しかし、片手取り呼吸法にしろ、諸手取呼吸法にしろ、また坐技呼吸法にしろ、そう容易ではない。その最大の理由は、「呼吸法」とはどういう意味なのか、何を目的とした稽古が分かっていないことである。意味と目的が分からずに稽古をしても上達はない。

呼吸法とは、呼吸力養成法であると考える。呼吸力をつけるための鍛錬法である。一教や四方投げなどの形とは違う。一教や四方投げなどの形は、技を形の中に取り込んでいくことが主な目的である。勿論、この形稽古を通して呼吸力もつけていかなければならない。
呼吸法は呼吸力をつけるための鍛錬法である。従って、呼吸力が着くような稽古をしなければならないのである。場合によっては、相手を倒すことが出来なくともしい。力一杯気と力を出していけば、少しずつ呼吸力がついてくるはずである。呼吸力とは、簡単に言えば、陰陽兼ね備えた力といえるだろう。押すだけでもなく、引くだけの一方的な力ではない。

呼吸法では、息づかいが大事である。
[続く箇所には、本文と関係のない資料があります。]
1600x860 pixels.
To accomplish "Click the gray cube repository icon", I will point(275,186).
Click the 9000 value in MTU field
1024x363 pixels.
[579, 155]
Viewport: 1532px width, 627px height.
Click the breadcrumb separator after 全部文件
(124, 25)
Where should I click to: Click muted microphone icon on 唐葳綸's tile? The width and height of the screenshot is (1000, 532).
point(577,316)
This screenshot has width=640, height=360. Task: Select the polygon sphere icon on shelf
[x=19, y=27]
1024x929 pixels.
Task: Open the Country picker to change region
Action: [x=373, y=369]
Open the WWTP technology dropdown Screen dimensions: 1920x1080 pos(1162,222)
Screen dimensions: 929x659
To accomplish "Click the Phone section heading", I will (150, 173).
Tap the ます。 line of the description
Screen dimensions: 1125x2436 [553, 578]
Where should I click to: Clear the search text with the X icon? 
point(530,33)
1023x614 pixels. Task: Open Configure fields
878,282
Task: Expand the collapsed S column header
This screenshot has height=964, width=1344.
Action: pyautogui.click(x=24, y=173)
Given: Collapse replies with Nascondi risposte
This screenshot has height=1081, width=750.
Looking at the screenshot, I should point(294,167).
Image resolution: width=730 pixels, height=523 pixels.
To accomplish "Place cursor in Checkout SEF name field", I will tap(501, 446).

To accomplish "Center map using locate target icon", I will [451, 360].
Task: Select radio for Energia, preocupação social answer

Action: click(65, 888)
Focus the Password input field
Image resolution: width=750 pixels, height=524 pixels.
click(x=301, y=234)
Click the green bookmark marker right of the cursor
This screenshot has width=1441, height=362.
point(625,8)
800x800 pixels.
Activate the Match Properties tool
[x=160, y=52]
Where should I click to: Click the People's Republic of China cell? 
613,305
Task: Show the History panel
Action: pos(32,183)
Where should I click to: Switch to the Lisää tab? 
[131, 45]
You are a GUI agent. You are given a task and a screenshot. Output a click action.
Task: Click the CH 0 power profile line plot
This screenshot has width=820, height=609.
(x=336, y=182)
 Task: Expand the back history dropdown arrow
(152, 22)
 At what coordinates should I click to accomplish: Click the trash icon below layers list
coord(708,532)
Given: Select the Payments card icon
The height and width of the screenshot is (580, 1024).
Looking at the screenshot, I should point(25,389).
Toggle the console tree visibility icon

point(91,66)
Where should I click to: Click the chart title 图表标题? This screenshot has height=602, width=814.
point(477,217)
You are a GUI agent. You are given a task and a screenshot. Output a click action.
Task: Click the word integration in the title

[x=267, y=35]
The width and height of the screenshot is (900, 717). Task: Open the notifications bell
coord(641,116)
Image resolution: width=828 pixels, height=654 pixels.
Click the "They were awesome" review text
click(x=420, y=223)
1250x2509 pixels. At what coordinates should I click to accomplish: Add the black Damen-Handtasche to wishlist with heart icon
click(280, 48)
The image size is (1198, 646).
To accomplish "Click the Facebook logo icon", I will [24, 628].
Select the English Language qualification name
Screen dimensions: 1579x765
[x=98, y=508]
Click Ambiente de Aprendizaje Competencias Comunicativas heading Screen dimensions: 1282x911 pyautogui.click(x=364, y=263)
初めはイクムスビでやればいい。呼吸法は息づかいの稽古ともいえるだろう。通常の基本の形稽古では、中々難しいが、呼吸法ではこのイクムスビがやり易いはずであるからである。
いずれにしても、呼吸法は息によってやらなければ上手く行かないはずである。

ここまでは、やろうと思えば誰でもできるようだが、この先がちょっと難しくなる。例えば、片手取り呼吸法でも諸手取呼吸法でも、相手に取らせた手を相手の首までは上げる事ができるのだが、そこからその手が上がらず、相手が倒れてくれないのである。そうすると首のところにぶつかっている手に力を込めて相手を倒そうとすることになる。そして相手はますます頑張ってくることになる。

過って自分もそうだったので、よく分かる。この問題には結構長い間悩まされたが、最近、この問題は解決したので、その原因と対策を説明する。
持たせている手が相手にぶつかってしまう原因は、そのほとんどが手を振りまわして倒そうとすることによる。手を振りまわすという事は、手先と腰腹の結びがなく、手だけが先行して動いているということである。しかし、これは、手先と腰腹を結び、腰腹で手をつかえばいいわけだから、すぐに出来るようになるだろうからそれほどの問題ではない。
問題は、手先と腰腹を結び、腰腹で手をつかっても、その手が相手の首のあたりにぶつかって動けなく事である。

このぶつかる原因は、実は腰腹をつかうことにあるのである。腹で息をして、腹で手を動かしているから引っかかるのである。折角、腹の力で手をつかうようになったのに、それは駄目だという事なのである。それでは、腹をつかって手を動かすのは間違いかというとそうではない。手はあくまでも腹でつかわなければならない。但し、腹だけでは、手は相手にぶつかってしまうので、ぶつからないために、これに新たな事を加えなければならないのである。

それは胸である。腹からの息を胸に上げ(縦)、胸中を横に拡げ、そして相手を導き、制するのである。ここでは腹は体 胸は用ということになるだろう。
腹でやると手はつまってしまい、肩で止まってしまって上がらないのである。手を上げるためには胸をつかって、胸の息づかいで相手を導き制するのである。

引く息は火であるから、胸中に気を充満するから、胸中は大きなエネルギーに満たされることになる。腹では気を凝縮するのである。
胸に気を入れることにより、肩が貫け、腹から手先まで気が流れるわけである。

腹からの気を胸に上げ、胸を横(水平方向)に開くと、十字の気の流れ、肩が自然と貫け、手が自然と上がってくるのである。
剣を振り上げて切り下すのも、この十字の気の流れに沿ってやるといい。

大先生をはじめ、武道の達人や名人といわれる人の胸は厚く、しっかりしているが、これは胸をつかい、鍛えたということであろう。
息で胸中を鍛え、剣や素手を胸でつかい、しっかりした胸をつくられたのだと思う。